There was an interesting article in the New York Times a few weeks ago, ‘Books That Are Never Done Being Written’ by Nicolas Carr in which he claims to have ‘got a glimpse into the future of books’. Carr had published a series of old essays as an e-book via Amazon’s Kindle Direct Publishing service, but decided to alter the text post-publication. As Carr writes,
I made the edits on my computer and sent the revised file back to Amazon. The company quickly swapped out the old version for the new one. I felt a little guilty about changing a book after it had been published, knowing that different readers would see different versions of what appeared to be the same edition. But I also knew that the readers would be oblivious to the alterations.
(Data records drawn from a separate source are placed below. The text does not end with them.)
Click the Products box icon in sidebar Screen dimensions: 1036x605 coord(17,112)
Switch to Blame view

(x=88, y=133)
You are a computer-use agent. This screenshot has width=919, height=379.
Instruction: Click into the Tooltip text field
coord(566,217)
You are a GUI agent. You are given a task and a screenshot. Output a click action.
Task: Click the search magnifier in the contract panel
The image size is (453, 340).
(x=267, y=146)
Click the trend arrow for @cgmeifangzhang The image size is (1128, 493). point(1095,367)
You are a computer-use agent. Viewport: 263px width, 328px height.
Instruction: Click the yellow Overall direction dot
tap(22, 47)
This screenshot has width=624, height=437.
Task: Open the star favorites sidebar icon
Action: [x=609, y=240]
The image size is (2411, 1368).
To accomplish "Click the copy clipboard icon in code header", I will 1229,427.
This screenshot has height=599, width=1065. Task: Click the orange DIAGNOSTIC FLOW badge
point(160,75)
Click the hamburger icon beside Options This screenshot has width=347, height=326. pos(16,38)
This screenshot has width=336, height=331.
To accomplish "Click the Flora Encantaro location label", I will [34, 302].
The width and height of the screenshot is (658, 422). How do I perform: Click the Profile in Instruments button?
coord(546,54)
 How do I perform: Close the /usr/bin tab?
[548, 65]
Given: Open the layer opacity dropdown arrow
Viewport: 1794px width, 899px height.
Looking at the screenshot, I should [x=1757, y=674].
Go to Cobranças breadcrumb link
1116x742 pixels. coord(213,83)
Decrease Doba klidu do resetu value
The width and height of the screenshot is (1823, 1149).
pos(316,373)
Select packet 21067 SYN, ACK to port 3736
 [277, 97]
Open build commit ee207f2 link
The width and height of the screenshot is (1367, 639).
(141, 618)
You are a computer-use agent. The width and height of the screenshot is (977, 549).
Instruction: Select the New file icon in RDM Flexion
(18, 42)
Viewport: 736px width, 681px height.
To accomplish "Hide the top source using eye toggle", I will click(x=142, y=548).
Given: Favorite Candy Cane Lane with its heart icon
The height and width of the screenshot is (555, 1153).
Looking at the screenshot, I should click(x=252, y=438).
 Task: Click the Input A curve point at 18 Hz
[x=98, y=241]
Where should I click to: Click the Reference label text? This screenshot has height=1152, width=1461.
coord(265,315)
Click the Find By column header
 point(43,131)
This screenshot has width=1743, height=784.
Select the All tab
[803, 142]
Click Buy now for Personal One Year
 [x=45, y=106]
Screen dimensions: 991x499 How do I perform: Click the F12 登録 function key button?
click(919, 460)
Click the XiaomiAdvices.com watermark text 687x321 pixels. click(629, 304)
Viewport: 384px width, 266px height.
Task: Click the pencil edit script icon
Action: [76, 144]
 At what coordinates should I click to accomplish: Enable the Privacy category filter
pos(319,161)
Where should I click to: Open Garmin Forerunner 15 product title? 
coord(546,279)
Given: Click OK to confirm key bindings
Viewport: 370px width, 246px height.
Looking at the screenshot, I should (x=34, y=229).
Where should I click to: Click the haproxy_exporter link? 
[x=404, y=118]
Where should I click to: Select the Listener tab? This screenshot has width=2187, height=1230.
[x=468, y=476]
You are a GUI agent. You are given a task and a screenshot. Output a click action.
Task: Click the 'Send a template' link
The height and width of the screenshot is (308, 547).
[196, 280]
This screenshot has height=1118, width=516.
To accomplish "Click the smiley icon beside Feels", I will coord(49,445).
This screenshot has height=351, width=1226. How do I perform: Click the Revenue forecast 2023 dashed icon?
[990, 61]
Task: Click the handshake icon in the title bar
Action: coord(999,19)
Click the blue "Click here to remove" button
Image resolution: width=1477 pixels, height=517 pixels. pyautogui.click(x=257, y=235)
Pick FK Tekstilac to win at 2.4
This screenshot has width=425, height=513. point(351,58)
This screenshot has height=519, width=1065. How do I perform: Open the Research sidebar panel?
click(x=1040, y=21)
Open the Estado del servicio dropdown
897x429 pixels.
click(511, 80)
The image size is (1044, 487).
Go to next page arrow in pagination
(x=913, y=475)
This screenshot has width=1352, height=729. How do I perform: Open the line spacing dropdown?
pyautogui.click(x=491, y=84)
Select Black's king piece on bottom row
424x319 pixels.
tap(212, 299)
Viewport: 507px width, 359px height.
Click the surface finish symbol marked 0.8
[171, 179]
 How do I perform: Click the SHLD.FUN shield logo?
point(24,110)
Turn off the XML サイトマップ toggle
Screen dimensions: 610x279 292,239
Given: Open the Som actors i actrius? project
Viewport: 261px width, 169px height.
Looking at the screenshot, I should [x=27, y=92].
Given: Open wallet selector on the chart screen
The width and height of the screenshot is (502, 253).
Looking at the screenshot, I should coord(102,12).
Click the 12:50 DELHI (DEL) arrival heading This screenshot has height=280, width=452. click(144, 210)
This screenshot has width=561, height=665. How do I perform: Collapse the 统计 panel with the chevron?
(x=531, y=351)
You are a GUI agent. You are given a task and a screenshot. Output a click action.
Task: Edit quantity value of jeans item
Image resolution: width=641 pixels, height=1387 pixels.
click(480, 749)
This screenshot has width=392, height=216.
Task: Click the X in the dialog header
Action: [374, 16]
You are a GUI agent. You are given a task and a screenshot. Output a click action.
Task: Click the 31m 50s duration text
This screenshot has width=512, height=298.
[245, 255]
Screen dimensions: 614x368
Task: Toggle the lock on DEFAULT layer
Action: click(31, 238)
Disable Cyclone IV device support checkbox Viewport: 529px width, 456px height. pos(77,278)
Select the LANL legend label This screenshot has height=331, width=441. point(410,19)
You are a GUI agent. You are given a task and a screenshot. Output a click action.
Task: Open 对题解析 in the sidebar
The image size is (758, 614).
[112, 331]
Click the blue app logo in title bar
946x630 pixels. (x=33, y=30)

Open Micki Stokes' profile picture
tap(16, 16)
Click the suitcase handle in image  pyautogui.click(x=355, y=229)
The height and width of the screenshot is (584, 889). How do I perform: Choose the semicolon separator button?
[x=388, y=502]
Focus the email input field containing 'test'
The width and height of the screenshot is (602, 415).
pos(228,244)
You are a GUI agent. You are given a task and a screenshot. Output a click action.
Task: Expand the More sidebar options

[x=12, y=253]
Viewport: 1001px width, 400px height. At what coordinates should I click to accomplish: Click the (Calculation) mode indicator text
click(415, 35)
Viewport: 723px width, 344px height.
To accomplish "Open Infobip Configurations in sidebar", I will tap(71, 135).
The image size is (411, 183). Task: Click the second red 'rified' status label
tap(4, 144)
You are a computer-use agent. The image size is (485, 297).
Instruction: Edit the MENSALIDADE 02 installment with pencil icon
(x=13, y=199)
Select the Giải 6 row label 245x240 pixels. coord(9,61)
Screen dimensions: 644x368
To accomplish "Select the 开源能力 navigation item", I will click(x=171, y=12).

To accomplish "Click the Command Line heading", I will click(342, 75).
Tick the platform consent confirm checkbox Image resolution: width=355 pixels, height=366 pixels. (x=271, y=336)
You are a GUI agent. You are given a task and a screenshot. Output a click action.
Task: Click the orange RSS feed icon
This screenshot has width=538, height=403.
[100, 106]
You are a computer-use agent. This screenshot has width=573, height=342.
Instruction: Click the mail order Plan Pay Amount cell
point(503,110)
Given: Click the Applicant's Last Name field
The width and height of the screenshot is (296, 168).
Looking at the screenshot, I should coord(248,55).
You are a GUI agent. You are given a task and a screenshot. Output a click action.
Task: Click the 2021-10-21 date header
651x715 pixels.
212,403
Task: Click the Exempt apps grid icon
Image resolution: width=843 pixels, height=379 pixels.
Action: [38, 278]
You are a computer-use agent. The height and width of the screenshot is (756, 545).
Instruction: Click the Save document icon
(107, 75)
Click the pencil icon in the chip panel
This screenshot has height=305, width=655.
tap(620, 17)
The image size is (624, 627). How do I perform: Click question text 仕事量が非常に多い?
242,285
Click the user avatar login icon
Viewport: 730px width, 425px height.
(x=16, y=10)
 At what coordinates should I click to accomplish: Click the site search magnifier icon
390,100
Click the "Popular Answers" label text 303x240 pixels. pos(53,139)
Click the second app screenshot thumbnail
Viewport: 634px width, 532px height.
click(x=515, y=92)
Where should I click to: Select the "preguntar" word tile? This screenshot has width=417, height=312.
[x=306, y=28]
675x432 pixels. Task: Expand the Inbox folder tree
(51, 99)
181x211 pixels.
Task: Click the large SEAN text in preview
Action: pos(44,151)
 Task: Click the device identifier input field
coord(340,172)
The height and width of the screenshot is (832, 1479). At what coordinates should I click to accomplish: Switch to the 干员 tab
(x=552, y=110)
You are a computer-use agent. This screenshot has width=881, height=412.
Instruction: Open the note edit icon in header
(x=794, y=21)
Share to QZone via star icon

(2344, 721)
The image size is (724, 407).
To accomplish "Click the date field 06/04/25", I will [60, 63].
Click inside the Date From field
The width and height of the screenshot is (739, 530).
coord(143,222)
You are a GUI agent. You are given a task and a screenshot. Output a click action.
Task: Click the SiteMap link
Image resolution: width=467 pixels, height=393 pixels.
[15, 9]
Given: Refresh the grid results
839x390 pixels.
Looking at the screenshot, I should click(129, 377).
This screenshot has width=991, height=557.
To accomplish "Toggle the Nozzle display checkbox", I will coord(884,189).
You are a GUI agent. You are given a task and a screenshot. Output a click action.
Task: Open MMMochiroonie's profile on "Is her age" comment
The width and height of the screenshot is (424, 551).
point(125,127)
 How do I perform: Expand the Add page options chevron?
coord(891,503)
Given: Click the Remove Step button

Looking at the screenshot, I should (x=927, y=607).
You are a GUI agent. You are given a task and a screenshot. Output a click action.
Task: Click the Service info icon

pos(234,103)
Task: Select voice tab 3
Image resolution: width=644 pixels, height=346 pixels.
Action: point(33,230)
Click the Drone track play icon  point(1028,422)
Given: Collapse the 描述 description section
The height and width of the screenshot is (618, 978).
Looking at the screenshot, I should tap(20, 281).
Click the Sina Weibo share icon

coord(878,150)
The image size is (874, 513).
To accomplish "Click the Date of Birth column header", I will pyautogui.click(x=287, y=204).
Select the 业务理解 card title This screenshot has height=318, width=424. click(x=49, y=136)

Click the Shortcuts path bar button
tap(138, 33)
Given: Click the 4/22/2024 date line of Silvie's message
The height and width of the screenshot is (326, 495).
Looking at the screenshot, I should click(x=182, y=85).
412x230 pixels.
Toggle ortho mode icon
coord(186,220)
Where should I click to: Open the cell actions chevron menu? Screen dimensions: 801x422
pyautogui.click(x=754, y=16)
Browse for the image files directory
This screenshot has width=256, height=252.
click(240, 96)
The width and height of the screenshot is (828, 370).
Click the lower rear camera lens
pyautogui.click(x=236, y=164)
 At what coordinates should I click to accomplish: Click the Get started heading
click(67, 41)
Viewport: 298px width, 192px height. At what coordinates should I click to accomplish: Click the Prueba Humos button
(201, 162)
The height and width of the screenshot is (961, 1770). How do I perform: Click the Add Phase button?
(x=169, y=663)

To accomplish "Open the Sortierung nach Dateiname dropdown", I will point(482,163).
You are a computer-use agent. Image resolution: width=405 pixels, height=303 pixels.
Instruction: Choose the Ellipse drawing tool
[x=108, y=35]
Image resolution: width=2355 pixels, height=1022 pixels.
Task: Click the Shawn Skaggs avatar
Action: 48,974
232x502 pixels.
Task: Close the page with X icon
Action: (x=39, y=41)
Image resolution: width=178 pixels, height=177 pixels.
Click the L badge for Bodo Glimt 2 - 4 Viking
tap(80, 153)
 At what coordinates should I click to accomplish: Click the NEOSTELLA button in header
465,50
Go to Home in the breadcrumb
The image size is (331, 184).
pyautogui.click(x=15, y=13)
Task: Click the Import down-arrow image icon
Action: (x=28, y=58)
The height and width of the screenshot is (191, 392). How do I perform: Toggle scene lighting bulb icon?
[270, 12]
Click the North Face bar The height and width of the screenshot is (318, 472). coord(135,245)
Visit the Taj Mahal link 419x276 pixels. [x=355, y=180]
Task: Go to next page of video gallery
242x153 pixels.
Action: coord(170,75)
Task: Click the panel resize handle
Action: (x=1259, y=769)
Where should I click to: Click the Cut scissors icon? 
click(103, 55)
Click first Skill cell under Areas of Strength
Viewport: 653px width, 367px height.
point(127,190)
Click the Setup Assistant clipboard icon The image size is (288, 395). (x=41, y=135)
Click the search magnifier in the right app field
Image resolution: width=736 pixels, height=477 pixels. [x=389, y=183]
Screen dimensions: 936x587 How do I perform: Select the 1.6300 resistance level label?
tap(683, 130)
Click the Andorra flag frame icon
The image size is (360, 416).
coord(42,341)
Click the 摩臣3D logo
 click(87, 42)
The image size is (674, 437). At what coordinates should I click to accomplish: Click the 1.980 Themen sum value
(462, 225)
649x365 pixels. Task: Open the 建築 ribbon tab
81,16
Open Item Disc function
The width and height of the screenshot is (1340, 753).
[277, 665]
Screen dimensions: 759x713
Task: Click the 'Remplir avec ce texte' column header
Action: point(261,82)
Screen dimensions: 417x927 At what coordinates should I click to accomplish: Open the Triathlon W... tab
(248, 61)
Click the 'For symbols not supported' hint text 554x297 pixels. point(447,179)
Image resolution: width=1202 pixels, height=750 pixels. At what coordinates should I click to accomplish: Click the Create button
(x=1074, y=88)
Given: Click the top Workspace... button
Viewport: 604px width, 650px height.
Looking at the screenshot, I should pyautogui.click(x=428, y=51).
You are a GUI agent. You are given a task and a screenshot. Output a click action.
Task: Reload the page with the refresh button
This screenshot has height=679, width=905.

The implications of this ability to alter the text of already published books – in the (seemingly) same edition and utterly undetectable – are interesting. As Carr writes, ‘the endless malleability of digital writing promises to overturn a whole lot of our assumptions about publishing,’ in particular, our idea of a work as a complete, finalised object: ‘the words of books go from being stamped permanently on sheets of paper to being rendered temporarily on flickering screens.’
There are, indeed, many advantages of this, as Carr outlines – writers can correct errors and update facts, particularly useful in guidebooks, ‘the instructions in manuals will always be accurate. Reference books need never go out of date.’ But then, of course, the slippery slope begins:
Even literary authors will be tempted to keep their works fresh. Historians and biographers will be able to revise their narratives to account for recent events or newly discovered documents. Polemicists will be able to bolster their arguments with new evidence. Novelists will be able to scrub away the little anachronisms that can make even a recently published story feel dated.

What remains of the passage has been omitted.